Como Tordos e o Obscurantismo

Marie Bonaparte-Wyse, pelo casamento, Ratazzi, visitou Portugal no último quartel do século XIX e escreveu um interessante livro intitulado Portugal au-vol d'oiseaux, traduzido por Portugal de Relance. A sua obra mereceu uma resposta indignada de Camilo Castelo Branco e de outros intelectuais portugueses. No entanto quem a leia hoje não deixará de admirar a princesa pela sua perspicácia na compreensão da realidade portuguesa.

Depois de desfiar factos e estatísticas concluiu que Portugal conseguiu "converter a ignorância pública em instituição de Estado".

Vem esta introdução a propósito da atuação do Ministério da Saúde relativamente à retirada da base de dados da mortalidade em Portugal, impedindo os portugueses de tentar perceber as causas da excessivamente mortalidade que se tem verificado no nosso país desde o início do ano - mais de 10 mil portugueses mortos todos os meses.

Esta base de dados estava a ser analisada com minúcia pelo jornalista Pedro Almeida Vieira, um dos grandes jornalistas de investigação portugueses, com resultados absolutamente contrários à narrativa oficial.

Por exemplo, Pedro Almeida Vieira relata com base em números públicos que, em 2020 e 2021, a pandemia implicou o internamento de 57 mil pessoas, mas que essa ocasião foi aproveitada para retirar quase 280 mil doentes dos hospitais. A grande "sobrecarga" da narrativa oficial aconteceu nos anos em que os doentes internados diminuíram em mais de 200 mil! Que patranhas nos contam.

Mas, essencialmente, este jornalista procurava perceber as causas da extraordinária mortandade que se tem verificado este ano. Os seus artigos são exemplos de que o bom jornalismo isento, factual e sem peias ainda existe em Portugal.

Perante uma avaliação que põe em causa a propaganda da temida máquina oficial, o Ministério da Saúde retirou do portal da Transparência a base de dados substituindo-a por dados inócuos. Curiosamente pouco depois o jornalista é visado pela Entidade Reguladora para Comunicação Social (ERC), num inusitado ataque pessoal.

Por outro lado do lado do Governo e da Ministra não existem explicações para esta estranha alta da mortalidade em Portugal.

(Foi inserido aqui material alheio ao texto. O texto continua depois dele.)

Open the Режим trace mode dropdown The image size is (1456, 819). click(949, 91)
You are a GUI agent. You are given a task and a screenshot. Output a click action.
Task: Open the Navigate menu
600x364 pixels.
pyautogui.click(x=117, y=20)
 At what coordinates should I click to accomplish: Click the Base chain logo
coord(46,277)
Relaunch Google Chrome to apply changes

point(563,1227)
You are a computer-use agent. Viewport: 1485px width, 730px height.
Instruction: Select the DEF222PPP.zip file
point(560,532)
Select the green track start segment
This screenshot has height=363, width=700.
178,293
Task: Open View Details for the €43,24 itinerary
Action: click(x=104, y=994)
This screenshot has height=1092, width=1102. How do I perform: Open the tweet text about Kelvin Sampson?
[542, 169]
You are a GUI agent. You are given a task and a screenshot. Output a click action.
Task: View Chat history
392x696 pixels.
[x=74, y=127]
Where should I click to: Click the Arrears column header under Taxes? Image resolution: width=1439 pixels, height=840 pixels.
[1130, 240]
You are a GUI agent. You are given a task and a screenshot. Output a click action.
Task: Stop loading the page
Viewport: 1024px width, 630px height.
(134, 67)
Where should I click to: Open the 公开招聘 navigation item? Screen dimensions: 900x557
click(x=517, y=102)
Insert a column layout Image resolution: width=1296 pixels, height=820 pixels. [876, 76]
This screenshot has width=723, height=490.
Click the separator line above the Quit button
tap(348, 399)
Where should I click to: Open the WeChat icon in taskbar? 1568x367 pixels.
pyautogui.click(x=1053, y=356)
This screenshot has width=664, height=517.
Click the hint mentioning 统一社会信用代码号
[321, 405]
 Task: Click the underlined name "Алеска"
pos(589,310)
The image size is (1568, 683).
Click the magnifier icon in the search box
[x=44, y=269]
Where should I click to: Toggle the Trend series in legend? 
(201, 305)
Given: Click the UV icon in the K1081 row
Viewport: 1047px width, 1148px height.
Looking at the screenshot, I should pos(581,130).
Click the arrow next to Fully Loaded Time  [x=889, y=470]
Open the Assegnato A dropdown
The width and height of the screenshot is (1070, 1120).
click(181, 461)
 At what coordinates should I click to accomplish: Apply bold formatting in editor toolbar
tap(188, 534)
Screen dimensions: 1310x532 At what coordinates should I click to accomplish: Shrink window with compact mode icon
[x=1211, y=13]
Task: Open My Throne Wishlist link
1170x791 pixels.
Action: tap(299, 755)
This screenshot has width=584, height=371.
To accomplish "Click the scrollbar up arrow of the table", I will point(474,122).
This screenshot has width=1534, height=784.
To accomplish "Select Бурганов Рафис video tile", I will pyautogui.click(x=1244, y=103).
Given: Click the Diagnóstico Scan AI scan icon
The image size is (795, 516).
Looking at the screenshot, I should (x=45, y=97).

Quando o país devia estar mobilizado para perceber este grave excesso de mortalidade, o Ministério retira a base de dados que poderia servir para deslindar o mistério.

Eis como se promove a ignorância. Eis como se esconde a cabeça na areia. Eis a melhor solução para que continuem a ocorrer mortes que poderiam ser evitáveis se conhecidas as causas. Eis como se implementa a censura, o medo da Verdade, a crença na infalibilidade, maior que a do Papa que se limita às questões de fé, dos governantes.

Eis como o Obscurantismo continua, mais de um século depois de Maria Ratazzi, a "converter a ignorância pública em instituição de Estado".

É, pois, importante que o Governo reponha a base de dados e dê explicações sobre a alta da mortalidade. Para que não fique a suspeita de que tem culpas a esconder.